Abstract

This paper studies notions of locality that are inherent to the specification of a distributed task and independent of the computing environment, in a shared memory wait-free system. A locality property called projection-closed is identified, that completely characterizes tasks that are wait-free checkable. A task T = (I,O,Δ) is checkable if there exists a wait-free distributed algorithm that, given s ∈ I and t ∈ O, determines whether t ∈ Δ(s), i.e., if t is a valid output for s according to the specification of T. Moreover, determining whether a projection-closed task is wait-free solvable remains undecidable, and hence this is a rich class of tasks. A stronger notion of locality considers tasks where the outputs look identically to the inputs at every vertex (input value of a process). A task T = (I,O,Δ) is said to be locality-preserving if O is a covering complex of I. This topological property yields obstacles for wait-free solvability different in nature from the classical agreement impossibility results.
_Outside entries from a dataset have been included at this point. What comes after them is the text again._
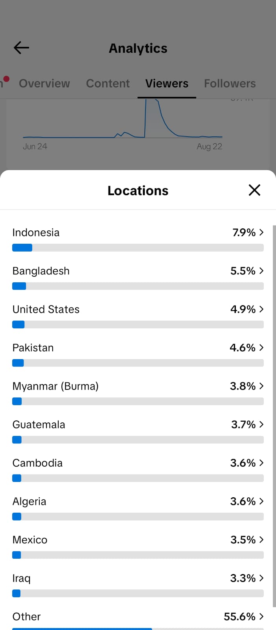Select the Algeria location label

pyautogui.click(x=29, y=501)

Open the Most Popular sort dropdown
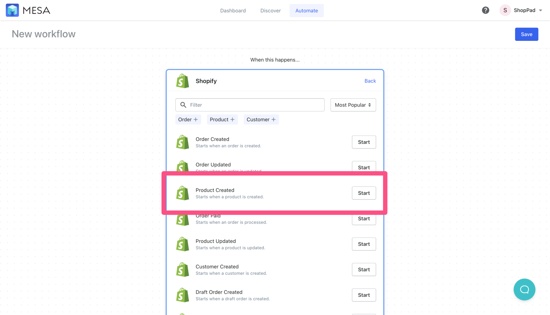[353, 105]
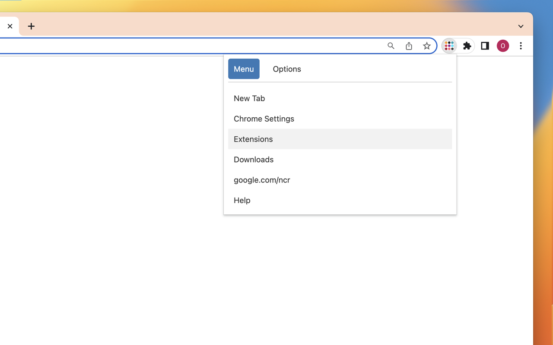Open a new tab with the plus button
The image size is (553, 345).
(31, 26)
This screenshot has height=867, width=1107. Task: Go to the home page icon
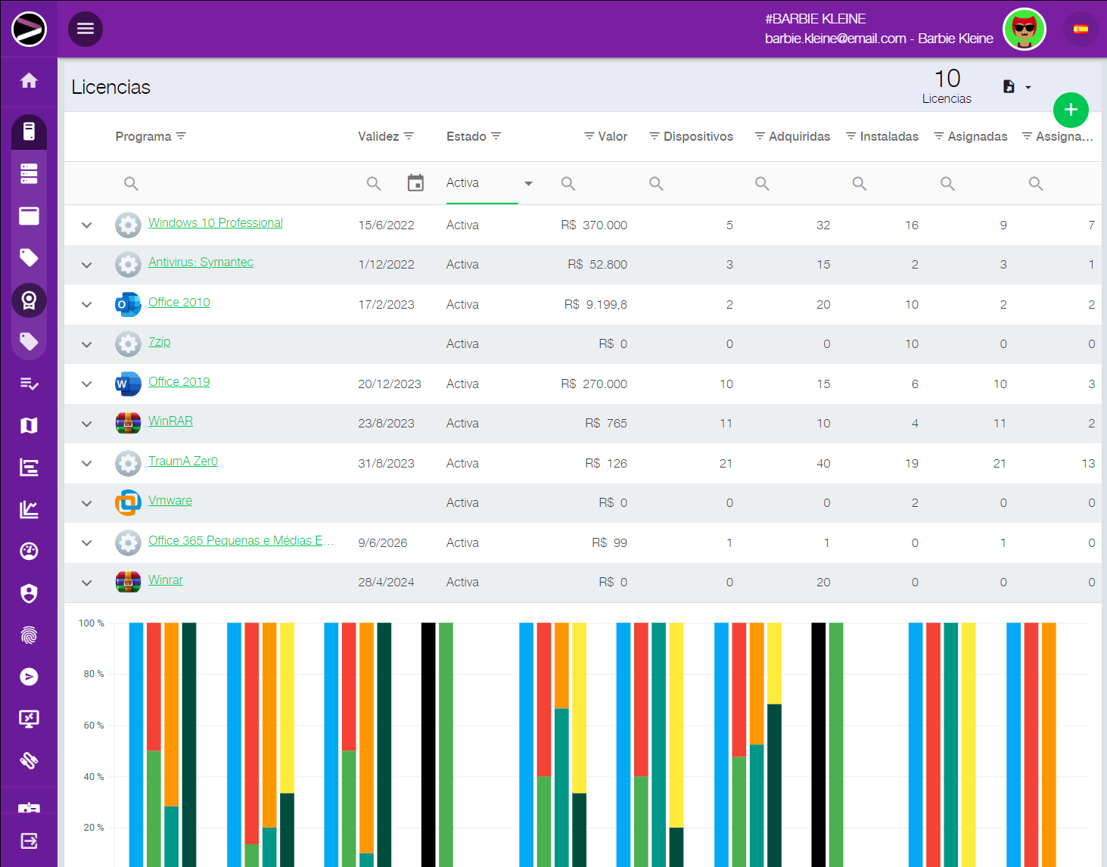(29, 81)
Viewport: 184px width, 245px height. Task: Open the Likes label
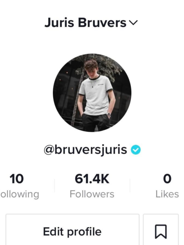click(167, 194)
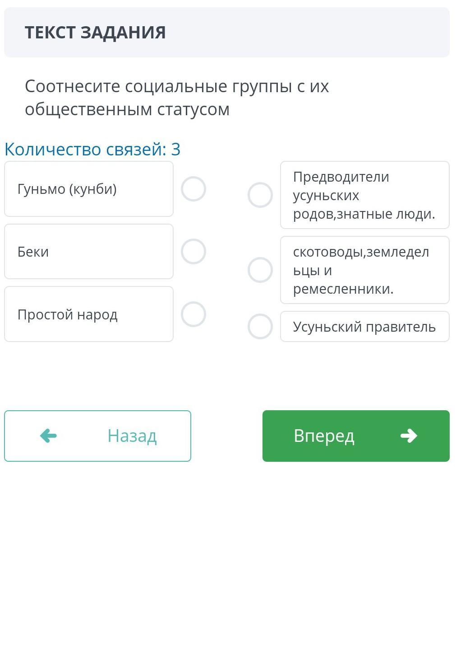Select the circle next to Простой народ
Viewport: 470px width, 647px height.
point(194,314)
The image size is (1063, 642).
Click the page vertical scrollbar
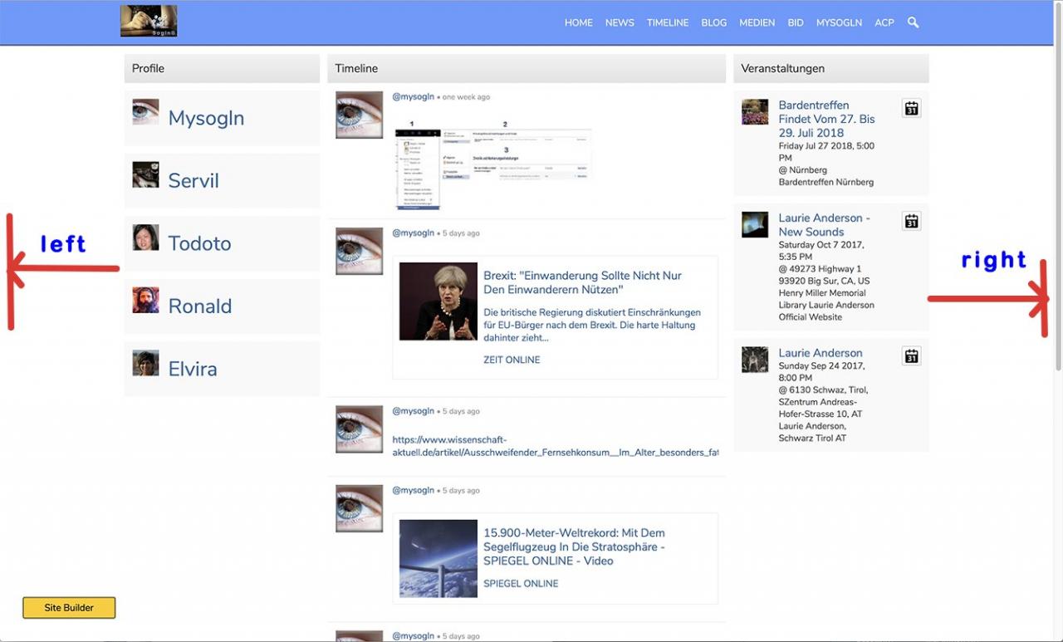1057,191
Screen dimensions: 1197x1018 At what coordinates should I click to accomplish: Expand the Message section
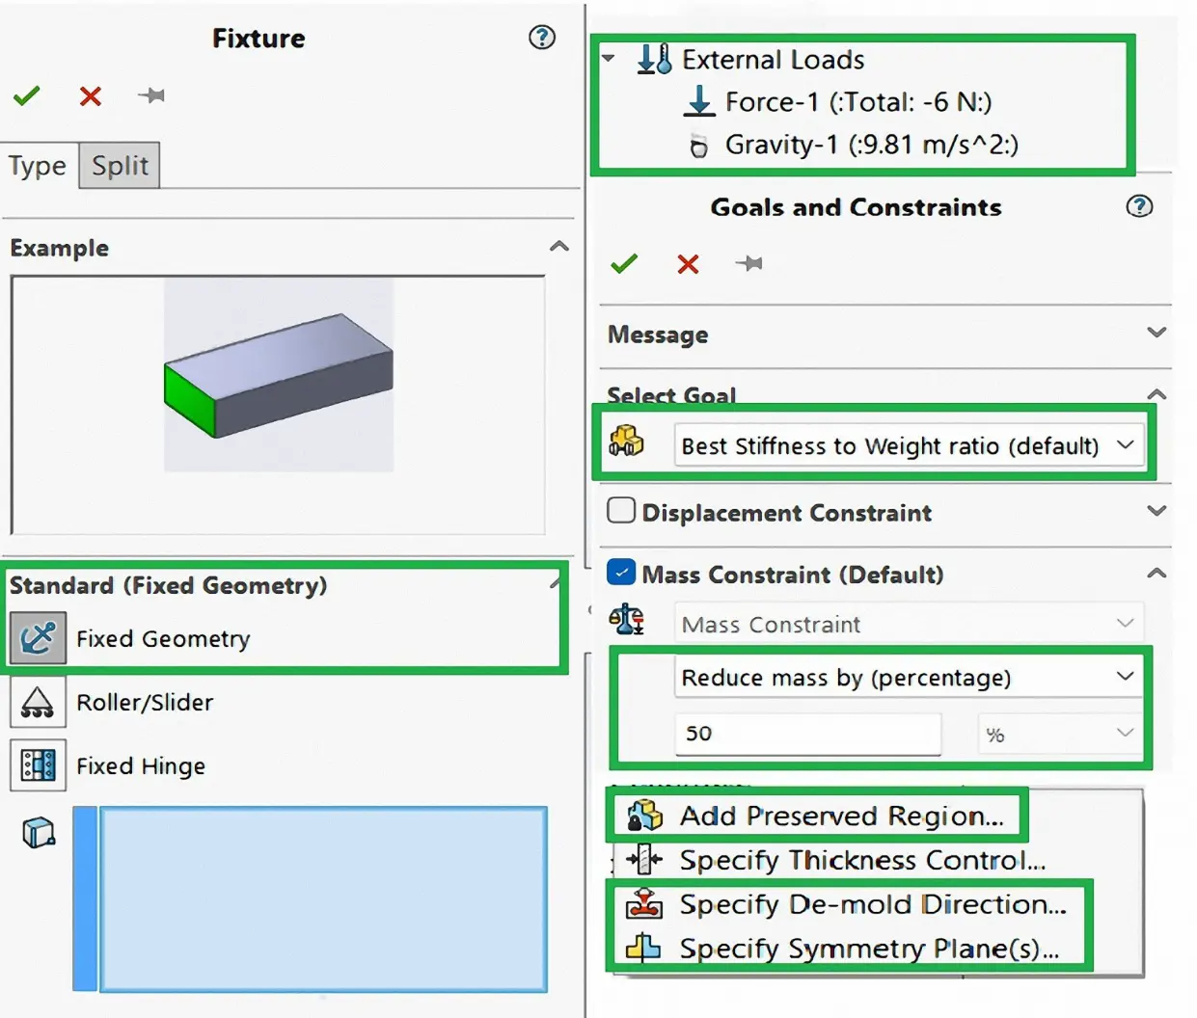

On the other hand, locality-preserving tasks are projection-closed and therefore always wait-free checkable. A classification of localitypreserving tasks in term of their relative computational power is provided. A correspondence between locality-preserving tasks and subgroups of the edgepath group of an input complex shows the existence of hierarchies of locality-preserving tasks, each one containing at the top the universal task (induced by the universal covering complex), and at the bottom the trivial identity task.